Als Ado von Achenbach, Sohn eines hohen preußischen Beamten und Kommunist, 1936 vor den SA-Trupps aus Berlin flieht, mit nichts als einem handgroßen Krokodil unter dem Hemd, ahnt der Tierfreund noch nicht, dass ihm in Zagreb eine junge Reporterin namens Seka begegnen wird. 1942 flüchten sie vor der in Jugoslawien einrückenden Wehrmacht, kriechen unter beim Achenbach-Clan, bis die Nazis Großmutter Paula, eine Tochter des Bankiers Pringsheim, nach Theresienstadt deportieren und Ado ins KZ Außenlager Mittelbau-Dora verschleppen. Vor den Bomben flieht Seka aus Berlin nach Ahrenshoop, wo sie den Krieg überstehen.

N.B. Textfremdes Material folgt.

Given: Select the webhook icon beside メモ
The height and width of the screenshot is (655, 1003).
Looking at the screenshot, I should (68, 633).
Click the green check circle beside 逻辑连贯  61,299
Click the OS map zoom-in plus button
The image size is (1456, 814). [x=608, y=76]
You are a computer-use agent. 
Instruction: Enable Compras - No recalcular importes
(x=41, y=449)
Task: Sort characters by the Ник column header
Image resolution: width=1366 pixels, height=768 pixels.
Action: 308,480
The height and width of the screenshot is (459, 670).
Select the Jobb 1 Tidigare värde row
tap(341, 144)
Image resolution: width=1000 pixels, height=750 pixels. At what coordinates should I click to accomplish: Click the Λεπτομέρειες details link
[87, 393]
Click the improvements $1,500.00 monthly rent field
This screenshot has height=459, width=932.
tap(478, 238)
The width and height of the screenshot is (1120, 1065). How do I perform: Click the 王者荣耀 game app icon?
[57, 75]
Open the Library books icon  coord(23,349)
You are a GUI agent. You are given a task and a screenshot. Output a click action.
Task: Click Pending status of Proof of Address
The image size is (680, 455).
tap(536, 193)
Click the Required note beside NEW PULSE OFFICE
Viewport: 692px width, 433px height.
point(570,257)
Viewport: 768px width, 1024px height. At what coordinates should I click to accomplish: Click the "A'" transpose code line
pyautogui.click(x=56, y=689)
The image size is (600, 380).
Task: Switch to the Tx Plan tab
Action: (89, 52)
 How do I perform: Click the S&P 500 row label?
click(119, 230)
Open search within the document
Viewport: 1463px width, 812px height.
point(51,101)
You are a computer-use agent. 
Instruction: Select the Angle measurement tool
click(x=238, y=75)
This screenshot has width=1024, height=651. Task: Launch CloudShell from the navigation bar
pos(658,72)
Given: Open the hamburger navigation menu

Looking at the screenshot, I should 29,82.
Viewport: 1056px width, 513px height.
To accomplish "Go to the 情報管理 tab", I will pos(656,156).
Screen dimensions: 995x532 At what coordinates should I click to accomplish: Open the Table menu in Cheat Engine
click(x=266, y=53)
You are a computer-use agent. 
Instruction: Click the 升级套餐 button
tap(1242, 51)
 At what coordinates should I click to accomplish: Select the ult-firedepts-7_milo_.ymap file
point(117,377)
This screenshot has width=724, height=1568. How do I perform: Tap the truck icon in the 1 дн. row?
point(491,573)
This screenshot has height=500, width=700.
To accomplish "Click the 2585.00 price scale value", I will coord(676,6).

Sekas Tochter Marina Achenbach, 1939 in Zagreb geboren und später Mitbegründerin der Wochenzeitung „Freitag“, setzt ihrer Mutter mit dem Roman „Ein Krokodil für Zagreb“ nun ein Denkmal. Schon während der Wendezeit in Berlin und im Jugoslawienkrieg hatte Achenbach mit ihren eigenwilligen Reportagen einen ganz eigenen Stil begründet.

Sehnsuchtsland der Familie wird Jugoslawien

Nach dem Zweiten Weltkrieg soll für die Familie alles anders werden in der neuen DDR, die man mit den Freunden, dem späteren Kulturminister Johannes R. Becher oder dem Schriftsteller Alfred Kantorowicz, Sekas späterem Ehemann, aufbauen will. Ado leitet eine avantgardistische Kunsthochschule in Schloss Belvedere in Weimar, während unten in der Stadt das Staatstheater prunkt.

Später geht Seka mit den Kindern zurück nach Berlin, immer noch in festem Glauben an den neuen Staat. Ein weiteres Kind wird geboren, Nikola, wunderlicher Tierliebhaber wie sein Vater. Doch Seka, die „Titoistin“ fällt in Ungnade, Misstrauen und Denunziation sind allgegenwärtig, sodass sie das Land verlässt, nicht als „Zonenflüchtling“ und auch nicht, weil sie glaubt, die BRD sei der bessere Staat. Denn Sehnsuchtsland der Familie bleibt Jugoslawien und die dalmatinische Küste. Rückkehr, das hatte Sekas Vater gesagt, gibt es nicht, nirgendwohin.

Die eigenen Erlebnisse und die Erinnerungen der Mutter werden verwoben

Marina Achenbachs eigenes Erleben und die Erinnerungen der Mutter fließen in dieser aus 120 zusammengesetzten Bildern bestehenden ungewöhnlichen Familiengeschichte zusammen zu einem beeindruckenden Ost und West überspannenden Zeitporträt. „Was Ado und Seka uns doch erspart haben“, werden die Kinder später sagen, wenn sie Altersgenossen von ihren NS-Eltern reden hören.

Marina Achenbach: Ein Krokodil für Zagreb. Roman. Edition Nautilus, Hamburg 2017. 218 Seiten, 19,90 €.